В этот момент мы находимся в самом сердце территории беззакония — в плохо освещенной части Пренцлауер-Берг, — чуть в стороне от того места, где проститутки уже начали предлагать свои услуги.
— Так было и на некоторых улицах Парижа двадцать лет назад, — замечает Стефан.
— Куда, думаешь, они идут со своими клиентами?
— Без понятия. В машины? Может быть, у них есть маленькие дешевые квартирки.

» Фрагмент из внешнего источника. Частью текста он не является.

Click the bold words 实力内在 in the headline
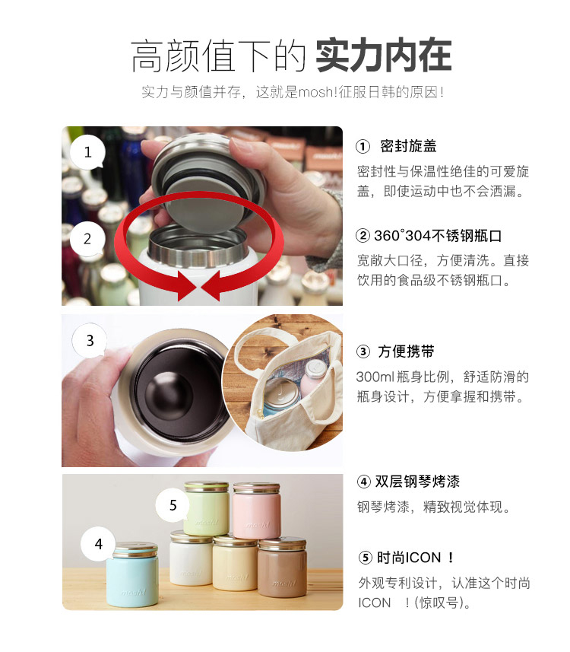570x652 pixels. (x=384, y=56)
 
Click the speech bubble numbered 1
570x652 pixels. (x=87, y=152)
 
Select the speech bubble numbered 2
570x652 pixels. (x=87, y=239)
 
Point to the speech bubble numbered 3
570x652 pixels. (x=90, y=341)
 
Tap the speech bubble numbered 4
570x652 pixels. (x=99, y=544)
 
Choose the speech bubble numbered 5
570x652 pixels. (x=173, y=505)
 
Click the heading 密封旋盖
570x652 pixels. (x=408, y=146)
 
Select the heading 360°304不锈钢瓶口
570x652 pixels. (x=438, y=236)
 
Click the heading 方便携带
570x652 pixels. (x=406, y=351)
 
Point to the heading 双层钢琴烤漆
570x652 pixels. (x=417, y=482)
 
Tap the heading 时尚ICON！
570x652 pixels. (x=416, y=558)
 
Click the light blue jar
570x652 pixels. (x=132, y=574)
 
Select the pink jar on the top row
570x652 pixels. (x=256, y=510)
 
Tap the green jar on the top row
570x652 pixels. (x=207, y=507)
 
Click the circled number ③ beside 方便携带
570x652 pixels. (x=363, y=351)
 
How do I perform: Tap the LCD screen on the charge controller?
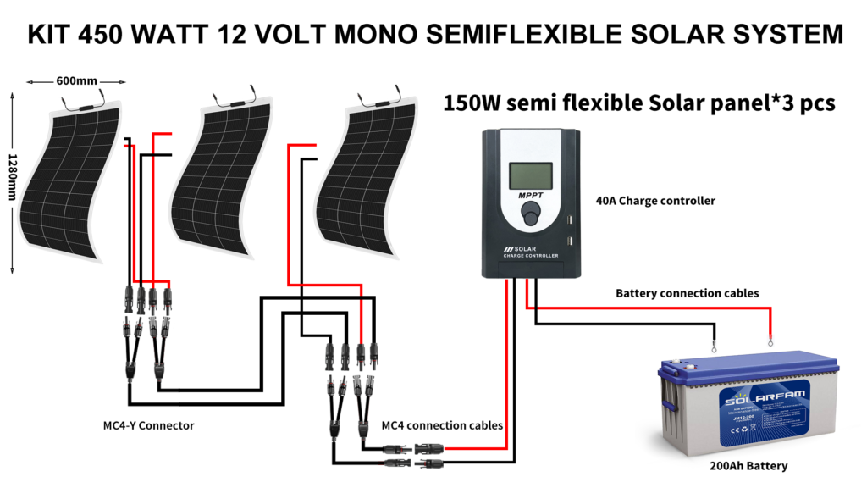point(530,175)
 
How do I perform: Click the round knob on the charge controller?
point(530,218)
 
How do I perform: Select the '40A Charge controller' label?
point(656,202)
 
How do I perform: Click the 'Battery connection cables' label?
point(687,293)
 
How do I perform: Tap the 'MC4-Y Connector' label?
point(142,425)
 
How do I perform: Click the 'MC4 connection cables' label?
point(442,425)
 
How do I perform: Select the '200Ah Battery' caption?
point(748,466)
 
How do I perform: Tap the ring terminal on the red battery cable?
point(770,343)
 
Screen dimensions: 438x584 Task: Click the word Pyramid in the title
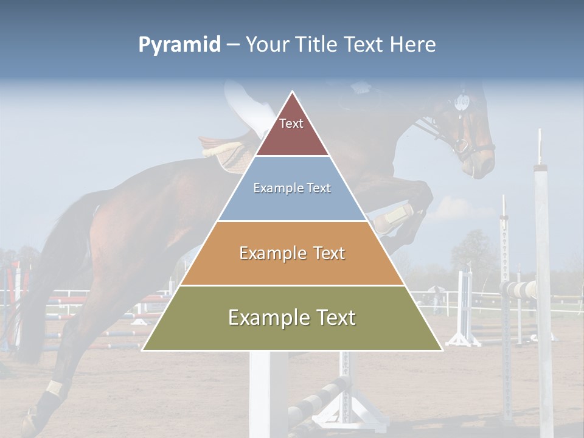pyautogui.click(x=179, y=44)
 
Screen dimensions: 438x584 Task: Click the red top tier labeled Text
pyautogui.click(x=291, y=131)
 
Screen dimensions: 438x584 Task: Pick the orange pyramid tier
pyautogui.click(x=292, y=253)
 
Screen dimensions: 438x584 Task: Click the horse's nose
pyautogui.click(x=484, y=167)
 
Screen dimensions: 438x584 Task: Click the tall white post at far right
pyautogui.click(x=543, y=274)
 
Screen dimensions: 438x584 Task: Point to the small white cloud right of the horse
pyautogui.click(x=459, y=209)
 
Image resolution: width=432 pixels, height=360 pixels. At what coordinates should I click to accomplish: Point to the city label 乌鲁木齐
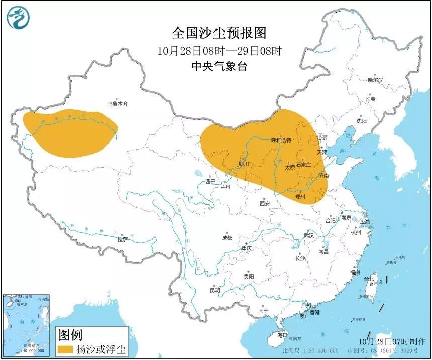(x=118, y=104)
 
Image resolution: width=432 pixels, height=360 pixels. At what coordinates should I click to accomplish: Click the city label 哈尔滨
(x=375, y=80)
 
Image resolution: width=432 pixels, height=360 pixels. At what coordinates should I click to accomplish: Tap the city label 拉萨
(x=122, y=240)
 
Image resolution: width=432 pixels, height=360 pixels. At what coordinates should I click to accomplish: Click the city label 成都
(x=227, y=238)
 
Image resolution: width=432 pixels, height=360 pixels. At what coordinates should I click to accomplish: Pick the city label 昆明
(x=214, y=290)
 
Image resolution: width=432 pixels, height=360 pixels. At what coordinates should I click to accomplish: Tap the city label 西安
(x=265, y=203)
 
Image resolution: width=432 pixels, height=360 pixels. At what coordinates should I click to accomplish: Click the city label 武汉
(x=308, y=235)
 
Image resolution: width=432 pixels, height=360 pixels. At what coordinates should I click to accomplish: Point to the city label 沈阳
(x=361, y=121)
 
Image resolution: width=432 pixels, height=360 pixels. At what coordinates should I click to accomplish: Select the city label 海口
(x=283, y=335)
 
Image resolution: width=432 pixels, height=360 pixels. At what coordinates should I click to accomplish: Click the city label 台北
(x=369, y=279)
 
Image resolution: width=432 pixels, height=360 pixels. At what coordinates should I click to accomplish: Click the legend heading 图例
(x=70, y=334)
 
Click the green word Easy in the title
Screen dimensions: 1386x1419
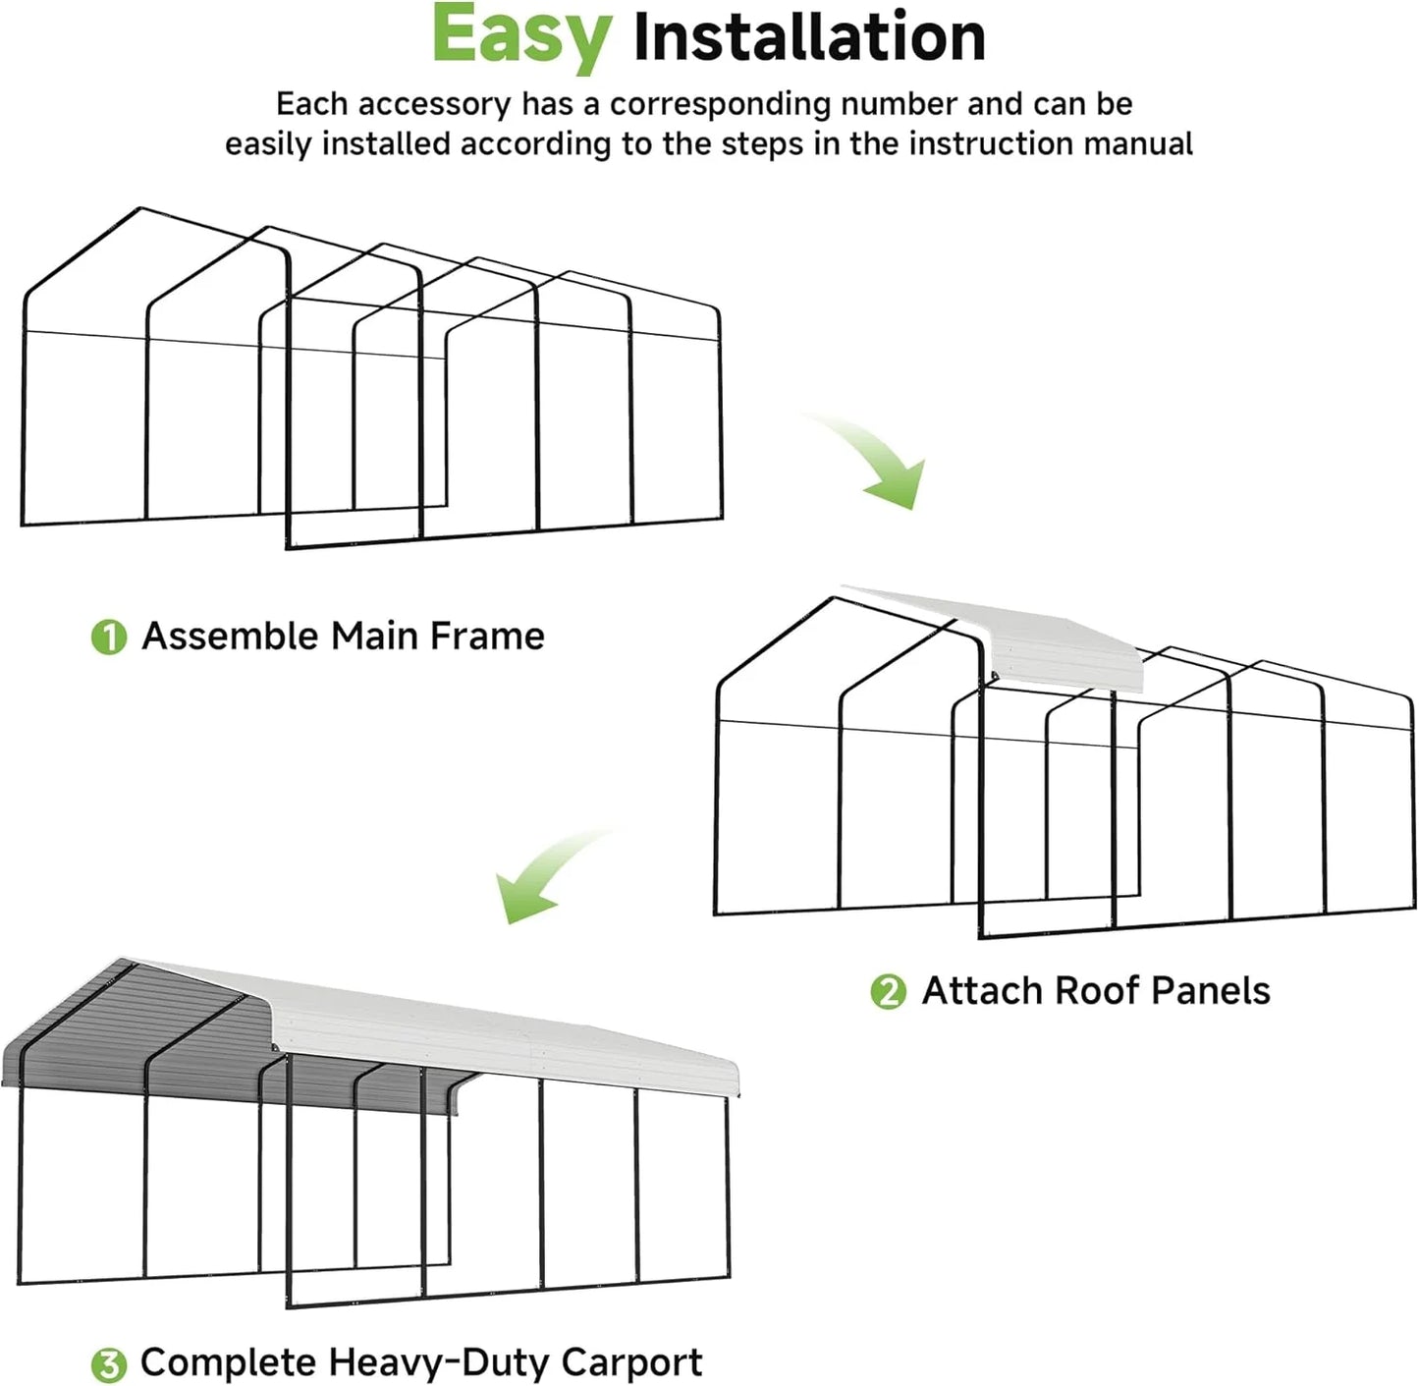(520, 37)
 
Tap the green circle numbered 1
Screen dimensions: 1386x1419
(109, 638)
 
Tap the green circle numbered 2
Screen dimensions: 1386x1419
(889, 992)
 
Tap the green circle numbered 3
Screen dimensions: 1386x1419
(109, 1364)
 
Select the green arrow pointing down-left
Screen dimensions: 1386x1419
(545, 874)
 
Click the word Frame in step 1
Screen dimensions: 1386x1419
(487, 637)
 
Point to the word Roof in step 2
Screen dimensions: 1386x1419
(1096, 991)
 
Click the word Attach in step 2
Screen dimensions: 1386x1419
(981, 991)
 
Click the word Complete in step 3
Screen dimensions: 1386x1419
(229, 1362)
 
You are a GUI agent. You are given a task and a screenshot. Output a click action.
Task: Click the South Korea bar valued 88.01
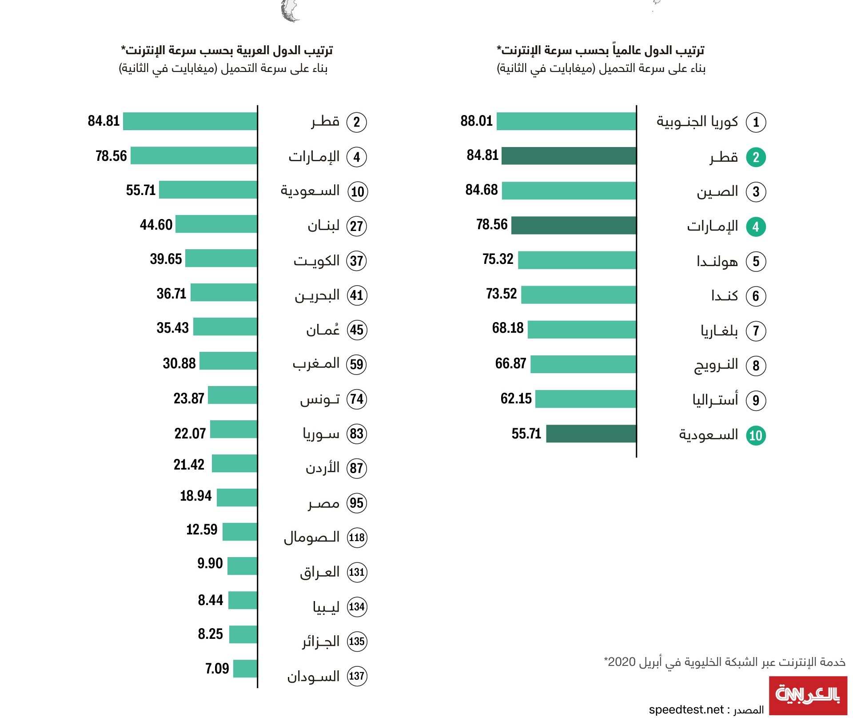point(566,121)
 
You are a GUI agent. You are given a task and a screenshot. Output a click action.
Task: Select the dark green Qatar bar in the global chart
point(569,156)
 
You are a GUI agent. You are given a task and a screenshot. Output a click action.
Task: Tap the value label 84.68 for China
point(481,190)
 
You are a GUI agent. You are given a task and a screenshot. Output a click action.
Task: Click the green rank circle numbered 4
point(756,227)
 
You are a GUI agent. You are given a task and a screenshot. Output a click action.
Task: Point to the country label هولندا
point(717,261)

Среди них замечаю полную брюнетку, ну очень толстую, втиснувшую себя в корсет. От вида ее телес, выступающих сверху и снизу зажатой талии, меня переполняют страх и веселье. Она мимоходом бросает на Стефана взгляд, зазывной и пренебрежительный одновременно, задерживает внимание на нем не более секунды, а потом снова возвращается к своей целевой аудитории, которая, как я думаю, находится в конце этой улицы и в начале следующей, — какой-то из тысячи мужчин согласится сделать передышку в тепле. Даже не знаю, увидела ли она Стефана по-настоящему. Кто знает, может быть, люди вроде него, которые лишь смотрят, проходя мимо (неважно, с какой настойчивостью они глазеют), спустя какое-то время сливаются в недружелюбную и насмешливую толпу. Толпу, состоящую из людей, которые были бы не против, но не могут себе позволить, которым хотелось бы, но они не осмеливаются, и тех, кому и не хочется, но они все же возбуждаются по дороге домой. Эта толпа не заплатит ни цента за то, что пожирает ее глазами, пусть она и творит чудеса, будучи одновременно укутанной побольше моего и более голой, чем какая-либо статуя. Стиснутая корсетом, натянутым поверх расстегнутого пуховика, вот так она предлагает себя.
— Почему ты
никогда не посещал бордель?— Я никогда не испытывал необходимости идти туда.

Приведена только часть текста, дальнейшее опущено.